== What you should do ==
The line with "The height and" marks the start; please set it down along with all later lines through the end of the material, exactly, leaving out pictures.

== Available data ==
[Start of section]

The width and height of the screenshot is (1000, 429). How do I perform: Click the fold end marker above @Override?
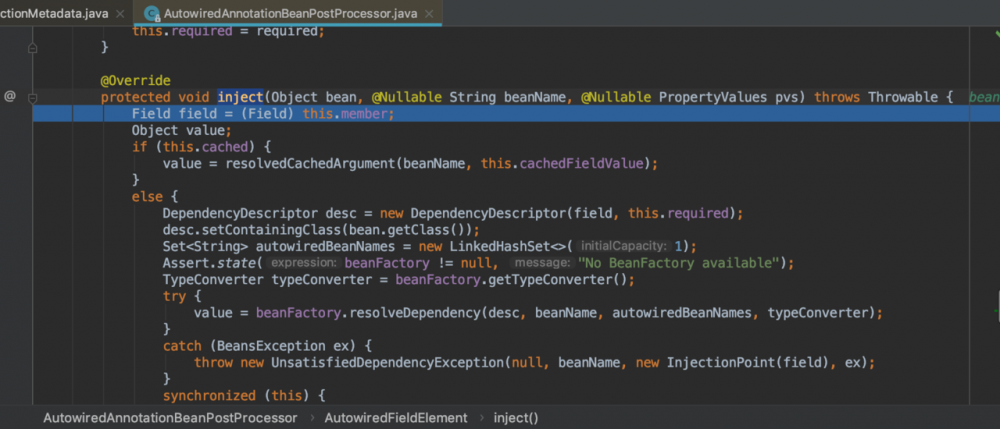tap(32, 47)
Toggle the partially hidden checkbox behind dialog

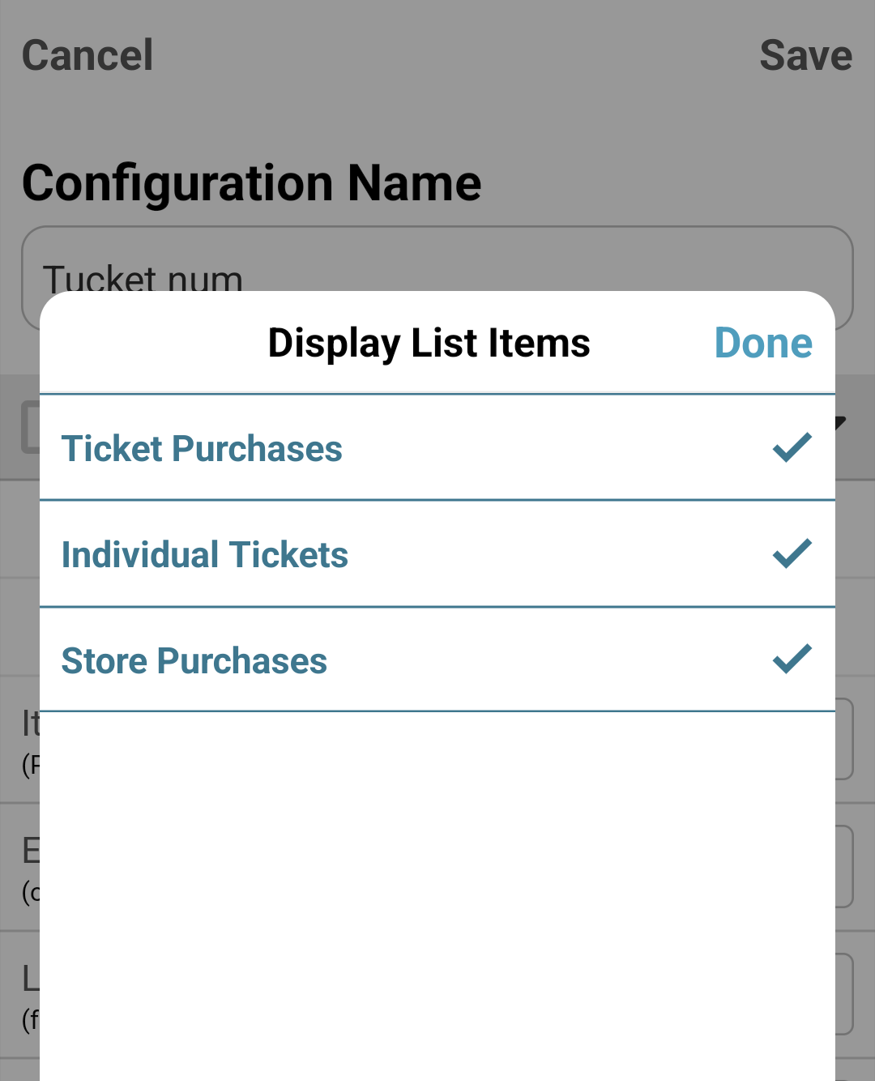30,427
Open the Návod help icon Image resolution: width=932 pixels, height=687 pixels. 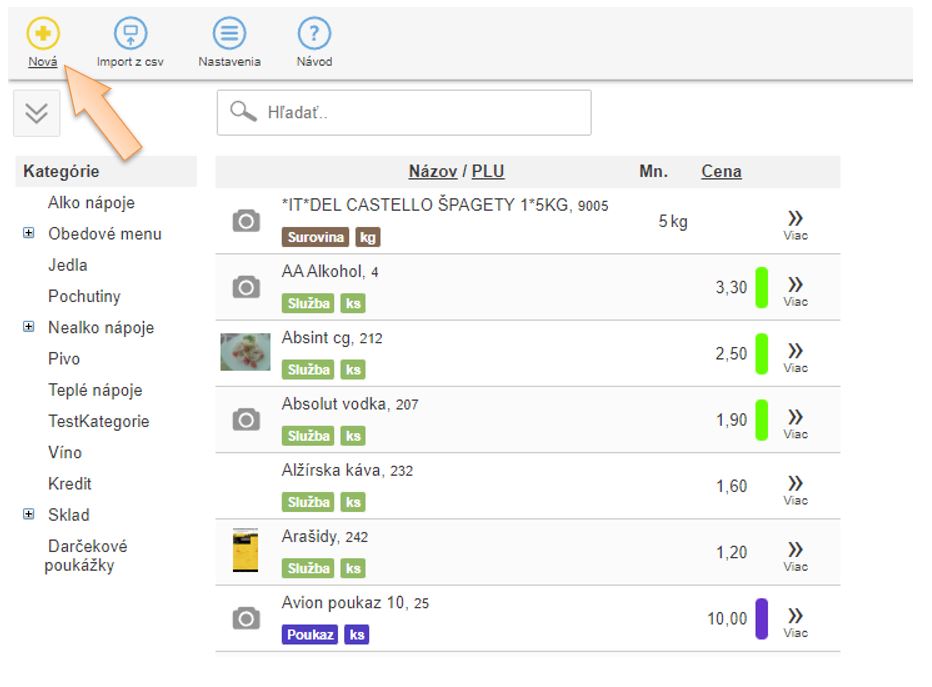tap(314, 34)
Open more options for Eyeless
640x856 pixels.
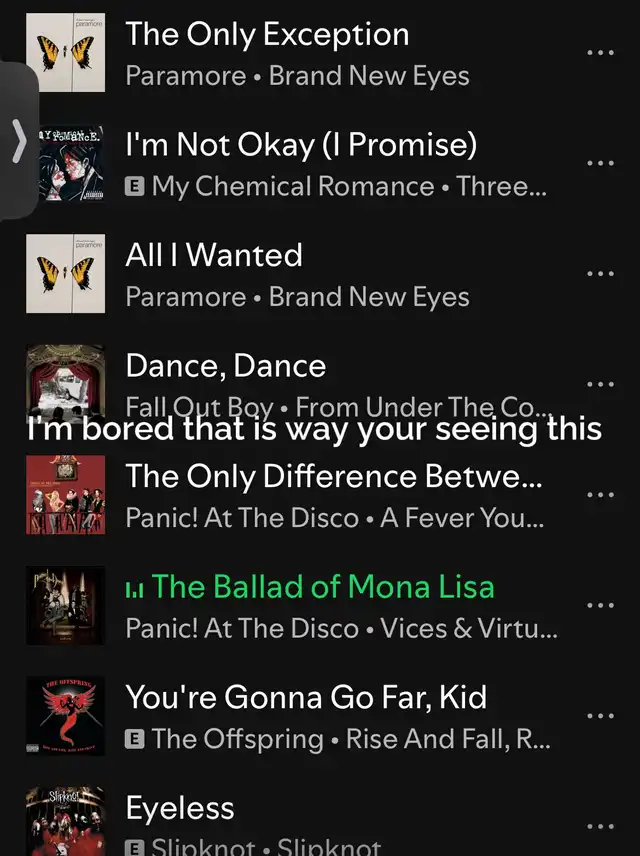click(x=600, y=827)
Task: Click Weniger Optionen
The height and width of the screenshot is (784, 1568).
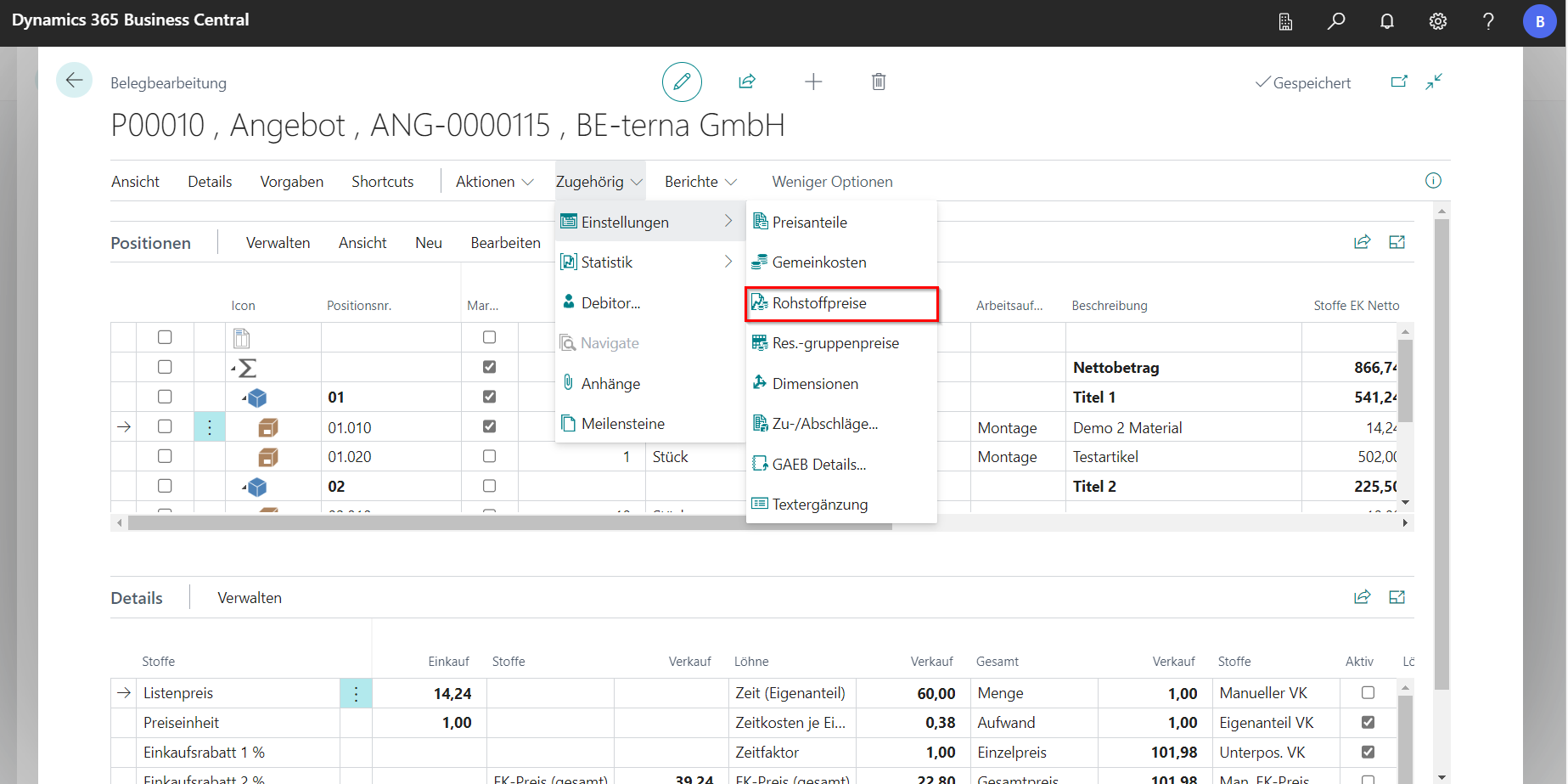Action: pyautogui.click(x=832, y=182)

[End of section]

== Reply ==
The height and width of the screenshot is (784, 1568).
Action: pyautogui.click(x=832, y=182)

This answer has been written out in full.